ABS Consulting Group, Inc.: Home | Blog | Resume | Speaking | Publications

Tuesday, December 17, 2013

A Geographer Looks at EdTech in 2013 - Part 8 - The Battle for Open

--- This post is the eighth in a ten part series examining top 2013 trends in education technology in the context of GIS and geography education. ---

Watters notes that "open" continues to be a trending and yet confused term within education technology. While lots of announcements included references to projects, code, courses or data described as "open," many were not open in any meaningful way. Others were merely "open washed."

In geography and GIS education I think we did a bit better in using "open" to reflect at least one of its true meanings in recent years.

In 2012 Esri announced its ArcLessons would be released under a Creative Commons License.

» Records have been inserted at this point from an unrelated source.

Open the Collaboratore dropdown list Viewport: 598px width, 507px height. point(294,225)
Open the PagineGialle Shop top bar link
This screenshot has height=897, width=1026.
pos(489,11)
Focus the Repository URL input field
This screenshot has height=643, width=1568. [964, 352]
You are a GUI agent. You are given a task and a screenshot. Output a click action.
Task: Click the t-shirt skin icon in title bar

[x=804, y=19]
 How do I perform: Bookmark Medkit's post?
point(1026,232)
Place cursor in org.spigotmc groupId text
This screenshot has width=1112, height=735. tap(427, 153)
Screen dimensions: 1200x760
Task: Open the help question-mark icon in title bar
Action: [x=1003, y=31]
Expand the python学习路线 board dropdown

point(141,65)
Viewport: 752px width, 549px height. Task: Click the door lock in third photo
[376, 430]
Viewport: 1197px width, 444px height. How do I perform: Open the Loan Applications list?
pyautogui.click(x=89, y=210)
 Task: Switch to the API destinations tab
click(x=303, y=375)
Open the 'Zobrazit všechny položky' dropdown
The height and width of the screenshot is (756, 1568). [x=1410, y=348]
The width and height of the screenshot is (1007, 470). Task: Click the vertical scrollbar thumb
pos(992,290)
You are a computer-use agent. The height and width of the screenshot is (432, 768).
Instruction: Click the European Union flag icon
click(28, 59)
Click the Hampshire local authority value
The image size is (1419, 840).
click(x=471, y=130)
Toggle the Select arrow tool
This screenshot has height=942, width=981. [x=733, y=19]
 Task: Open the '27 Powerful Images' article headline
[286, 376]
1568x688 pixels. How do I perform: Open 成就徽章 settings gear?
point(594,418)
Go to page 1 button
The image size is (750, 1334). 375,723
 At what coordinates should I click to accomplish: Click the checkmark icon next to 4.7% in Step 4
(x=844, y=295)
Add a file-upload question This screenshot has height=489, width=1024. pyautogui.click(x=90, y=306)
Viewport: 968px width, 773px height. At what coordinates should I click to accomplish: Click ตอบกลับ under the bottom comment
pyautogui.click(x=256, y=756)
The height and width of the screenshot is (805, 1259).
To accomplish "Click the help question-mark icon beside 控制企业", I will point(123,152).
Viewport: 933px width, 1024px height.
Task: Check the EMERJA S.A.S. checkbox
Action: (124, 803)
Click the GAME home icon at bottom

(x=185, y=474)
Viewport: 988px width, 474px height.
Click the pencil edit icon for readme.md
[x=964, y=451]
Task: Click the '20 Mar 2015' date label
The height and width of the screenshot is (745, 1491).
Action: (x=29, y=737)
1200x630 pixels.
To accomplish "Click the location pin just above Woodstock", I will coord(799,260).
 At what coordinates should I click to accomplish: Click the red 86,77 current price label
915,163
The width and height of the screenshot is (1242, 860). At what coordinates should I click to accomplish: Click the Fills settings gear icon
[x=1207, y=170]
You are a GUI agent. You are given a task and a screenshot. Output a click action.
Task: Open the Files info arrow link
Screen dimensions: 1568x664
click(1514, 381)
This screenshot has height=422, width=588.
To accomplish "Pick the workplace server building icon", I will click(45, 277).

In 2013 Esri decided to remove the fee on its SpatiaLabs lessons and made it available with an Esri educational site license. (Not open, exactly, but with no fee.)

Back in September 2011, the Open Source Geospatial Foundation (OSGeo) and the International Cartographic Association (ICA) joined forces to "establish Open Source Geospatial Laboratories and Research Centres across the world for supporting development of open-source geospatial software technologies, training and expertise." To date there are 63 set with a goal of 100 research labs worldwide by Sep 2014. (See Geo for All)

In 2013, there were four "open to all" massive open online courses on GIS topics. Two focused on Esri technology, one on free technology and one on Google technology. (I recapped MOOC ideas and these courses in this video. References are on All Points Blog.)

In 2013 TeachGIS.org launched to try to get educators to share ideas. Sadly, it began to lie fallow as its creator took a new job.

All of these are great, forward-thinking efforts. I'm hopeful those involved will document and share the impact these have on geography and GIS education. But, I have a sneaking suspicion that I've raised in the past: "open" sounds good and providers and educators may both "vote" yes on it, but that does not mean it will be used. That lack of use by the target audience may lead unexpected consequences.

Consider all the discussion of how MOOCs will democratize education for all. In reality, some 80% of those taking the courses already have bachelor's degrees. As idealistic and important and morally correct as open is, it's but one tool in our educational arsenal.